"""

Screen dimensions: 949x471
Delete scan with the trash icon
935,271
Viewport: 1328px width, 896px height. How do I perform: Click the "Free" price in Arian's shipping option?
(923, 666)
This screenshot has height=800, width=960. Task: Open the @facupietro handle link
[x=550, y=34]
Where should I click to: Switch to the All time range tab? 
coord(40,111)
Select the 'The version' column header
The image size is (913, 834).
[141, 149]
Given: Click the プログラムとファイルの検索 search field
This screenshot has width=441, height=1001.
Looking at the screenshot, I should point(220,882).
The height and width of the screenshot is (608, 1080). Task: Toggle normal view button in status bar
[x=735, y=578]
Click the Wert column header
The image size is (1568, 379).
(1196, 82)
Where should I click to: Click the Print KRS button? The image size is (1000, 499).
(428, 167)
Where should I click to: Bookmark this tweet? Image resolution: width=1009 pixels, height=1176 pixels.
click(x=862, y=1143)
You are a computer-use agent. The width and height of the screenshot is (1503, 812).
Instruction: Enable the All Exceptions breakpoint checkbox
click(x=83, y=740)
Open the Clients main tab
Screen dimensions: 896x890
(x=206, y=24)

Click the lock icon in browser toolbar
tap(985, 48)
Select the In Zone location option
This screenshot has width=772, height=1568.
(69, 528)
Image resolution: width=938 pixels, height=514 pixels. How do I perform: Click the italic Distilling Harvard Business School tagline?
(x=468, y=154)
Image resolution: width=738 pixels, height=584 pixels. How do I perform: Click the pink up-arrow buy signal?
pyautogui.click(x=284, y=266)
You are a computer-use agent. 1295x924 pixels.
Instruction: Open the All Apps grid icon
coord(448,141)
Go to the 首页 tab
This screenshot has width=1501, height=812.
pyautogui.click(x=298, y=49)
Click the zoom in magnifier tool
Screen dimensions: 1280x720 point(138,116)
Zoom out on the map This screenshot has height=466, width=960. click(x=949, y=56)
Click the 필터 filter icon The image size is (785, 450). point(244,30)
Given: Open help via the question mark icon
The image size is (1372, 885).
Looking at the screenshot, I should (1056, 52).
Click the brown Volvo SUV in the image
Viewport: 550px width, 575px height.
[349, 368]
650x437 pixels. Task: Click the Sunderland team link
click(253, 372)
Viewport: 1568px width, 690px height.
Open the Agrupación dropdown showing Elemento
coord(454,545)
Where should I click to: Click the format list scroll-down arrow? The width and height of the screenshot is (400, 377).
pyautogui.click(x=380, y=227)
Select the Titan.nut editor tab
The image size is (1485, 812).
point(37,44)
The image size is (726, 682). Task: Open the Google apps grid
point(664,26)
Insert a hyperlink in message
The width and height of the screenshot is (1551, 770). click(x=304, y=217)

"""

◆ Work to complete ◆
Print each of the items above again word for word, from the first line to the last.

◆ Task response ◆
Screen dimensions: 949x471
Delete scan with the trash icon
935,271
Viewport: 1328px width, 896px height. How do I perform: Click the "Free" price in Arian's shipping option?
(923, 666)
This screenshot has height=800, width=960. Task: Open the @facupietro handle link
[x=550, y=34]
Where should I click to: Switch to the All time range tab? 
coord(40,111)
Select the 'The version' column header
The image size is (913, 834).
[141, 149]
Given: Click the プログラムとファイルの検索 search field
This screenshot has width=441, height=1001.
Looking at the screenshot, I should point(220,882).
The height and width of the screenshot is (608, 1080). Task: Toggle normal view button in status bar
[x=735, y=578]
Click the Wert column header
The image size is (1568, 379).
(1196, 82)
Where should I click to: Click the Print KRS button? The image size is (1000, 499).
(428, 167)
Where should I click to: Bookmark this tweet? Image resolution: width=1009 pixels, height=1176 pixels.
click(x=862, y=1143)
You are a computer-use agent. The width and height of the screenshot is (1503, 812).
Instruction: Enable the All Exceptions breakpoint checkbox
click(x=83, y=740)
Open the Clients main tab
Screen dimensions: 896x890
(x=206, y=24)

Click the lock icon in browser toolbar
tap(985, 48)
Select the In Zone location option
This screenshot has width=772, height=1568.
(69, 528)
Image resolution: width=938 pixels, height=514 pixels. How do I perform: Click the italic Distilling Harvard Business School tagline?
(x=468, y=154)
Image resolution: width=738 pixels, height=584 pixels. How do I perform: Click the pink up-arrow buy signal?
pyautogui.click(x=284, y=266)
You are a computer-use agent. 1295x924 pixels.
Instruction: Open the All Apps grid icon
coord(448,141)
Go to the 首页 tab
This screenshot has width=1501, height=812.
pyautogui.click(x=298, y=49)
Click the zoom in magnifier tool
Screen dimensions: 1280x720 point(138,116)
Zoom out on the map This screenshot has height=466, width=960. click(x=949, y=56)
Click the 필터 filter icon The image size is (785, 450). point(244,30)
Given: Open help via the question mark icon
The image size is (1372, 885).
Looking at the screenshot, I should (1056, 52).
Click the brown Volvo SUV in the image
Viewport: 550px width, 575px height.
[349, 368]
650x437 pixels. Task: Click the Sunderland team link
click(253, 372)
Viewport: 1568px width, 690px height.
Open the Agrupación dropdown showing Elemento
coord(454,545)
Where should I click to: Click the format list scroll-down arrow? The width and height of the screenshot is (400, 377).
pyautogui.click(x=380, y=227)
Select the Titan.nut editor tab
The image size is (1485, 812).
point(37,44)
The image size is (726, 682). Task: Open the Google apps grid
point(664,26)
Insert a hyperlink in message
The width and height of the screenshot is (1551, 770). click(x=304, y=217)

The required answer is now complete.